Three Reasons We Bootstrap Our Experimentation Data

Bootstrapping provides numerous benefits in our experimentation analytics, but this article will cover just the three that have been most interesting to our work at Udemy. Before I get into why we use bootstrapping, I’ll give a very brief overview of the bootstrapping method. Then I’ll dive into how bootstrapping makes our computation of upper and lower bounds easier, how bootstrapping helps us with extreme values or outliers, and how bootstrapping sets us up for closed form computation of our Bayesian posteriors. Not sure what any of that means? Read on and I’ll do my best to explain each in turn.

What is Bootstrapping?

If you pull your data up by its bootstraps frequently, feel free to skip this section. If, on the other hand, you use other methods for estimating your data’s statistics, I’ll start with a brief overview of bootstrapping.

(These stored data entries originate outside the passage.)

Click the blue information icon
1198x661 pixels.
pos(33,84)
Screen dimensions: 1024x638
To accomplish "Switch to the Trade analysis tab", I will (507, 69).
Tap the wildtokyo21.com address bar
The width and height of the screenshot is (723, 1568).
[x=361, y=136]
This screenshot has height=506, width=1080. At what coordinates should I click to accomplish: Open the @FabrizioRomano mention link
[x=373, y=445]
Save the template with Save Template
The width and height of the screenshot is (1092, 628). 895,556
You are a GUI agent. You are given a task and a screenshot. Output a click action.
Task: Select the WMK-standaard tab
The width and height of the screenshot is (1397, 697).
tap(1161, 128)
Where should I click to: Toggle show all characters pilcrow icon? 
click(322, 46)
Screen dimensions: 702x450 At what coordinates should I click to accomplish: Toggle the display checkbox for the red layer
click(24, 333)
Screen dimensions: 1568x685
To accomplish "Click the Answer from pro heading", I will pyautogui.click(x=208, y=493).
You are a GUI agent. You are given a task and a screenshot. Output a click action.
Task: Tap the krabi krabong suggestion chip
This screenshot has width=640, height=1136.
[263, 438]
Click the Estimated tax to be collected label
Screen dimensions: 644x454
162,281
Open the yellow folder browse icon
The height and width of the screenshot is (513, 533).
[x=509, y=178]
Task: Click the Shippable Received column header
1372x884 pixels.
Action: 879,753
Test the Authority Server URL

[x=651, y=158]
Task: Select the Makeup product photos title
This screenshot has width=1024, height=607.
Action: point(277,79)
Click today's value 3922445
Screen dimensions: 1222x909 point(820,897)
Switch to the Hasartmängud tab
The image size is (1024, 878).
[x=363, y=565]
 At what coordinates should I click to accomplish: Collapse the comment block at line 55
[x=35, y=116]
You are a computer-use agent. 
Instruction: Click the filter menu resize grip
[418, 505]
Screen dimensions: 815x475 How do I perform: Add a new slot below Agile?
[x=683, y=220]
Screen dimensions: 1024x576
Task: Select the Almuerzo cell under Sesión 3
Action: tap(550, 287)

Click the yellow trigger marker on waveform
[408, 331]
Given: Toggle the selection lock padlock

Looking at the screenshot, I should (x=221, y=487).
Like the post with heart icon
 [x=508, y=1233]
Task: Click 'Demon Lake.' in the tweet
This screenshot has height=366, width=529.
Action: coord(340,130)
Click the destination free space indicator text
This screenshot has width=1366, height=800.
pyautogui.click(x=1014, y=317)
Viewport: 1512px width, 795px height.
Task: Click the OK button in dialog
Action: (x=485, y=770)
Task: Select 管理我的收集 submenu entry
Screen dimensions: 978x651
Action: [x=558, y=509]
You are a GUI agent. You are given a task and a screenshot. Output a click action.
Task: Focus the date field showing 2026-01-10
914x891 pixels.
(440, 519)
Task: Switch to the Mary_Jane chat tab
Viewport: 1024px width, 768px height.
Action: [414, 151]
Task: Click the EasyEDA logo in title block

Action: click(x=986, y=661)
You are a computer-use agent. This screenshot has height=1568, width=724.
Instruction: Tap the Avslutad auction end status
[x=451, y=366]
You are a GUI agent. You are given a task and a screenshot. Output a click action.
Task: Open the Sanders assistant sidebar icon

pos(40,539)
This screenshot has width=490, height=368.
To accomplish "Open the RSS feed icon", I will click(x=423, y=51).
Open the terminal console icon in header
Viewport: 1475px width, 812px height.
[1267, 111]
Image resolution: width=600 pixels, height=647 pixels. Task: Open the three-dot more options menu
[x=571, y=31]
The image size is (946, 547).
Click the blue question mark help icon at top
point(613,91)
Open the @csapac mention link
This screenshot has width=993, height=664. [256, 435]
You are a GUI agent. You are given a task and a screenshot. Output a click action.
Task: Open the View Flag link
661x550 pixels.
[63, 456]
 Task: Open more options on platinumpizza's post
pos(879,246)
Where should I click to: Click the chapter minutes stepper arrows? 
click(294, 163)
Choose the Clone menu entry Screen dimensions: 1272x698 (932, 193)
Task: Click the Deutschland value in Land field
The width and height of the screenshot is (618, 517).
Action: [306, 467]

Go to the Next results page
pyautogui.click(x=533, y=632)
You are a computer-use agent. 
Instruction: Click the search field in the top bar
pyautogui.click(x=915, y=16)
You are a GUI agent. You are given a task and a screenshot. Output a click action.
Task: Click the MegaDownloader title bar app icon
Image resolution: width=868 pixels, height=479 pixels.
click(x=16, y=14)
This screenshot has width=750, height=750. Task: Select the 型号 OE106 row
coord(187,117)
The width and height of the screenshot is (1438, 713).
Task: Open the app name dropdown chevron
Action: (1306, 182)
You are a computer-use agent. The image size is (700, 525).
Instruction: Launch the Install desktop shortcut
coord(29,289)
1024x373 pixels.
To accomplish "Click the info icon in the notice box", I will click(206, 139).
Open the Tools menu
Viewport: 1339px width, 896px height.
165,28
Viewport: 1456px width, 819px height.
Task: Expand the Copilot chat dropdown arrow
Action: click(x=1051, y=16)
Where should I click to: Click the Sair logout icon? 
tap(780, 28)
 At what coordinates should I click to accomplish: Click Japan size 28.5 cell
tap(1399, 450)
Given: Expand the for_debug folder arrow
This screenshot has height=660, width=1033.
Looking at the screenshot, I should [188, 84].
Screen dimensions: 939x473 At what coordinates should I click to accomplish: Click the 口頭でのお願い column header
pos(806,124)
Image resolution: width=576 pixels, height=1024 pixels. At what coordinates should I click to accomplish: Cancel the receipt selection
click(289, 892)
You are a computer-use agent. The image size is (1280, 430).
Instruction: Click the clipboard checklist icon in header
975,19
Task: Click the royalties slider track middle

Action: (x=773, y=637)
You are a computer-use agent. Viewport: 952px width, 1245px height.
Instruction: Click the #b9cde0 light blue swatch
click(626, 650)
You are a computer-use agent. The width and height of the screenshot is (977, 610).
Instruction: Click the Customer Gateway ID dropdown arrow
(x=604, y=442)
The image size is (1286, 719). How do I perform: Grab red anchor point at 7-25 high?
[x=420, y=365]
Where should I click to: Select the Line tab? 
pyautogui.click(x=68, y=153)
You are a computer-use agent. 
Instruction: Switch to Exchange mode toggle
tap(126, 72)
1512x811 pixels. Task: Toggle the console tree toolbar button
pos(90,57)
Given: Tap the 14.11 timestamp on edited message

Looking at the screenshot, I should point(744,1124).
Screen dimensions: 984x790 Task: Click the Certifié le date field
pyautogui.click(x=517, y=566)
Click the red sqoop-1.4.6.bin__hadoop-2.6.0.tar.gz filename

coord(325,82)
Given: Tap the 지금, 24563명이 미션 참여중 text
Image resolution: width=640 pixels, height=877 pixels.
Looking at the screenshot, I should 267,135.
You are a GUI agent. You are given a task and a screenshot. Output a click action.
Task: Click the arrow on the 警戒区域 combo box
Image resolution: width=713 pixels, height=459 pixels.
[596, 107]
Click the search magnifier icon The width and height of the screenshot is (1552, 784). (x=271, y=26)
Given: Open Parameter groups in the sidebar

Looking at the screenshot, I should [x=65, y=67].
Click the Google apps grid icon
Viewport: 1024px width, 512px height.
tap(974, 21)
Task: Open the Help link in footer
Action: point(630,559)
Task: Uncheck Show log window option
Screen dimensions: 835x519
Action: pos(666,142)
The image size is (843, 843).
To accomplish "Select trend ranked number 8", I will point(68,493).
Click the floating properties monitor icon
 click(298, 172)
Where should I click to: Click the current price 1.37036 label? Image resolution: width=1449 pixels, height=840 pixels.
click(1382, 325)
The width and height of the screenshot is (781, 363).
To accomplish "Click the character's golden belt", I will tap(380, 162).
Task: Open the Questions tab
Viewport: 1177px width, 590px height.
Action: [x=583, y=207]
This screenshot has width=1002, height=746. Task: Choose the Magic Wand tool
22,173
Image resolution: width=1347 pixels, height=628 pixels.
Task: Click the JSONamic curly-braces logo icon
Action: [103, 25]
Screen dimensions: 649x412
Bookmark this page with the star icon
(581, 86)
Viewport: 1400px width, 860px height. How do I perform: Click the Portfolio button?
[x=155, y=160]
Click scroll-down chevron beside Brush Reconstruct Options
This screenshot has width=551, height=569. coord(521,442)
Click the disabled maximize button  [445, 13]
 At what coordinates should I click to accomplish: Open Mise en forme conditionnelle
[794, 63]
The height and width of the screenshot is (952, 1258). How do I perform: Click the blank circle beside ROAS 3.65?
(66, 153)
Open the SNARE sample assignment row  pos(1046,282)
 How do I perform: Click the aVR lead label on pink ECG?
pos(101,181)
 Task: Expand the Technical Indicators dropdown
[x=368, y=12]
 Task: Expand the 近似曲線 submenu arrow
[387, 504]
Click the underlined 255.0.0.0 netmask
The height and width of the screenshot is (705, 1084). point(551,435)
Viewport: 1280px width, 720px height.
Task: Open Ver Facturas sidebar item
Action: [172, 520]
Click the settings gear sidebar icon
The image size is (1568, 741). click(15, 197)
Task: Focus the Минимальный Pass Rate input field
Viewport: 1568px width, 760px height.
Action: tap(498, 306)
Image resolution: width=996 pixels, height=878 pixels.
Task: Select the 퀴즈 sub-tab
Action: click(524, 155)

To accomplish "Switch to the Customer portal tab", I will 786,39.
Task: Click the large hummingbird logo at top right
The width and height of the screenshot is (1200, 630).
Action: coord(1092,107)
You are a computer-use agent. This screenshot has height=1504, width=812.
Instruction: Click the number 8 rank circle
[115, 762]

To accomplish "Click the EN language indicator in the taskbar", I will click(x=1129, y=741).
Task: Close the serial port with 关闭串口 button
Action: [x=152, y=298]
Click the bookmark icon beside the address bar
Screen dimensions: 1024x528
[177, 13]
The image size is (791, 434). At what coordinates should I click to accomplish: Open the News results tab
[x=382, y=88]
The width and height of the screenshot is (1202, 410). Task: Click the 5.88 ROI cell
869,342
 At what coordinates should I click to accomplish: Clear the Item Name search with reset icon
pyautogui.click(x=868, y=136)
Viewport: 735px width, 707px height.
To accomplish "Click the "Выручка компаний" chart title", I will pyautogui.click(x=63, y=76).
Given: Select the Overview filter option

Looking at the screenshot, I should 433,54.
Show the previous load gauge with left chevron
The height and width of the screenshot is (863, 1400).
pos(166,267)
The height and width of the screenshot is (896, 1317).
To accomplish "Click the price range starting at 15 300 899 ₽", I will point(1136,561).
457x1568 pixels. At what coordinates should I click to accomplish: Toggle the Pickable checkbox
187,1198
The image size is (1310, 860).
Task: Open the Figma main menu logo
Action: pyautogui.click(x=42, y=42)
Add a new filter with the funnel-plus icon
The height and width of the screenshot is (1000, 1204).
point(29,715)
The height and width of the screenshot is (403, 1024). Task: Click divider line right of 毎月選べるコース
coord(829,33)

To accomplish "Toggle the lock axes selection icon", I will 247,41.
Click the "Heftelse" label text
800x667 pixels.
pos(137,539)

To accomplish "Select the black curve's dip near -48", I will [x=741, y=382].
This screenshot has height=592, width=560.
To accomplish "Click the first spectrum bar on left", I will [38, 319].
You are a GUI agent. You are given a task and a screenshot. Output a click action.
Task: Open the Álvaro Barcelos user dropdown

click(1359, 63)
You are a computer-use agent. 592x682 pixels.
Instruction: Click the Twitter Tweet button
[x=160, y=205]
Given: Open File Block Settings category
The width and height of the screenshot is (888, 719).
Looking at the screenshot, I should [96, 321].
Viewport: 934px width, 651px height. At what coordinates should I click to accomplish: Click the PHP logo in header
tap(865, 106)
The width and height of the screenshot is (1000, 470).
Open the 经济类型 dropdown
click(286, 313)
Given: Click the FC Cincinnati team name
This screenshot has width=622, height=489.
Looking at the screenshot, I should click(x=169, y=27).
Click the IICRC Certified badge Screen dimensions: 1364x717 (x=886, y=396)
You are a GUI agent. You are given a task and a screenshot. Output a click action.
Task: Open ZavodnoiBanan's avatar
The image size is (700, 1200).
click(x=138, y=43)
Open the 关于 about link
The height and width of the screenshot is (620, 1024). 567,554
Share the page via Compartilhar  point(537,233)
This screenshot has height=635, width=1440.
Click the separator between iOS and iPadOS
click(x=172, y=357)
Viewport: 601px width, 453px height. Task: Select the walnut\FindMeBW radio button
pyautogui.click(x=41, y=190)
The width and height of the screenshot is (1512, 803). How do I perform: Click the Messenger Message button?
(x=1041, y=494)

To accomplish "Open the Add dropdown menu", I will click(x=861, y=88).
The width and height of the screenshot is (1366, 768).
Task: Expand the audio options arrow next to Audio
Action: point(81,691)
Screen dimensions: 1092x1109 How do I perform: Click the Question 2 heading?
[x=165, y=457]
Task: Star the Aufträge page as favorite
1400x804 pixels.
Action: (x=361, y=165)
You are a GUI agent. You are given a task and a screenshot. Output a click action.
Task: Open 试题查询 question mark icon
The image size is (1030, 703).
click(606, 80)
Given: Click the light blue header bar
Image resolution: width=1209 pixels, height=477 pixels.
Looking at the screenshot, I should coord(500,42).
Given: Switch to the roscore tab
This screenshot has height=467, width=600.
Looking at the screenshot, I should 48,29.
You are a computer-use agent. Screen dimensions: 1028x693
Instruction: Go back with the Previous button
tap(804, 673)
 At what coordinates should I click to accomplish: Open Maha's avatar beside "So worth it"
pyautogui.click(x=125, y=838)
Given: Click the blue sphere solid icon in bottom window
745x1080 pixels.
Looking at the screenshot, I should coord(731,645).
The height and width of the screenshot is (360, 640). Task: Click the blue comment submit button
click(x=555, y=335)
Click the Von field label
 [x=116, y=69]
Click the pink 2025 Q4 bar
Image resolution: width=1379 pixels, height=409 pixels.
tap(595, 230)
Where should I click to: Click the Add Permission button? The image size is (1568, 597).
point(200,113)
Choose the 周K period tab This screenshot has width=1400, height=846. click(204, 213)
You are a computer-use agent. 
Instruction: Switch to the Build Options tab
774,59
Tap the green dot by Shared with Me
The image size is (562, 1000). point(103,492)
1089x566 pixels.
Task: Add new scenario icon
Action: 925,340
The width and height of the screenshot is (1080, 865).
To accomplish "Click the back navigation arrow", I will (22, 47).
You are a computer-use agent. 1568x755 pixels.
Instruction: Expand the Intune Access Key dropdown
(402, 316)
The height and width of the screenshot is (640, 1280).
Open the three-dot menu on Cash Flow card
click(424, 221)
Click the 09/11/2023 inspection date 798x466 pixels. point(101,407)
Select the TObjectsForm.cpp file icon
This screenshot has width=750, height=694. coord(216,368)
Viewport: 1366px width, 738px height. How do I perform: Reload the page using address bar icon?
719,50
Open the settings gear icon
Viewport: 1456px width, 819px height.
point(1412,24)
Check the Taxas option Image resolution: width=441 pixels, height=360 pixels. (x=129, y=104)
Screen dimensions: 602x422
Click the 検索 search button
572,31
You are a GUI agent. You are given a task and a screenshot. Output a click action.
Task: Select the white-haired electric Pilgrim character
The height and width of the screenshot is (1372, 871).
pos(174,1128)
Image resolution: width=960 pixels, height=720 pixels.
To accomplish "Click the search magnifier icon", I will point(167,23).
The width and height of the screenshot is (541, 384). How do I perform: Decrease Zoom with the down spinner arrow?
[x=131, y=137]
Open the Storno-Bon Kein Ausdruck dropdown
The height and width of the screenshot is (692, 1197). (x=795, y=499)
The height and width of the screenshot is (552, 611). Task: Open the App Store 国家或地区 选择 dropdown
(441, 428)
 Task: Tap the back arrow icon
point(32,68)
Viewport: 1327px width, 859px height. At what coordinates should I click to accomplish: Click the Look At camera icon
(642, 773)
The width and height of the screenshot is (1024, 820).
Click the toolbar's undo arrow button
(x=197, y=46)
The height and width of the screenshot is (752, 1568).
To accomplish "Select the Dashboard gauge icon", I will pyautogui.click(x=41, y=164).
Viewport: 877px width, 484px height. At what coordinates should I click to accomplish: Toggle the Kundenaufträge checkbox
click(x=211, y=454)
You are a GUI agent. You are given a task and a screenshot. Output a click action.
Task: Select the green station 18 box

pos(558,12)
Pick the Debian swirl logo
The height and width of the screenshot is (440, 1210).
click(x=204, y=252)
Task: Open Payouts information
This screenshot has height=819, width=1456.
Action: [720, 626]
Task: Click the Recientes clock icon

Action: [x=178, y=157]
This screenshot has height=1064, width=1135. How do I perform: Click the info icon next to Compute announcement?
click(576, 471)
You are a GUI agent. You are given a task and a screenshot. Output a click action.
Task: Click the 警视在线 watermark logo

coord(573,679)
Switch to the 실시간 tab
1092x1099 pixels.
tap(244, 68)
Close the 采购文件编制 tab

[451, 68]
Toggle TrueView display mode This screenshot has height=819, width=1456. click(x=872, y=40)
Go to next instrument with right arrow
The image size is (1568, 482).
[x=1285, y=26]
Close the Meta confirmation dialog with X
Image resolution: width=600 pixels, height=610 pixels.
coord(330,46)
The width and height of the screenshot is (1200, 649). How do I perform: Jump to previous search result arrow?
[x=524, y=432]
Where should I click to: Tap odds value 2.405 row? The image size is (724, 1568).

Bootstrapping is a class of methods for estimating the statistics of a set of data. In this article, when I refer to bootstrapping I’ll be referring to the simple bootstrap method. The simple bootstrap method works as follows:

  1. Given a data set of size n, sample from the data set n times with replacement
  2. Repeat step 1 m times (e.g., m=10,000)
  3. For each vector produced by step 1, calculate the statistic of interest (e.g., the mean)
  4. The result is a distribution of the statistic (e.g., if the statistic of interest is the mean, and assuming you picked the right m and n is large enough, step 3 should result in a normal distribution)
Table 1. Example of bootstrapping original data and computing the mean for each bootstrap

For a visual of what this looks like when calculating means, check out the Central Limit Theorem section of Seeing Theory. Although it’s meant to demonstrate the Central Limit Theorem, the sampling method is just what you would use in simple bootstrapping.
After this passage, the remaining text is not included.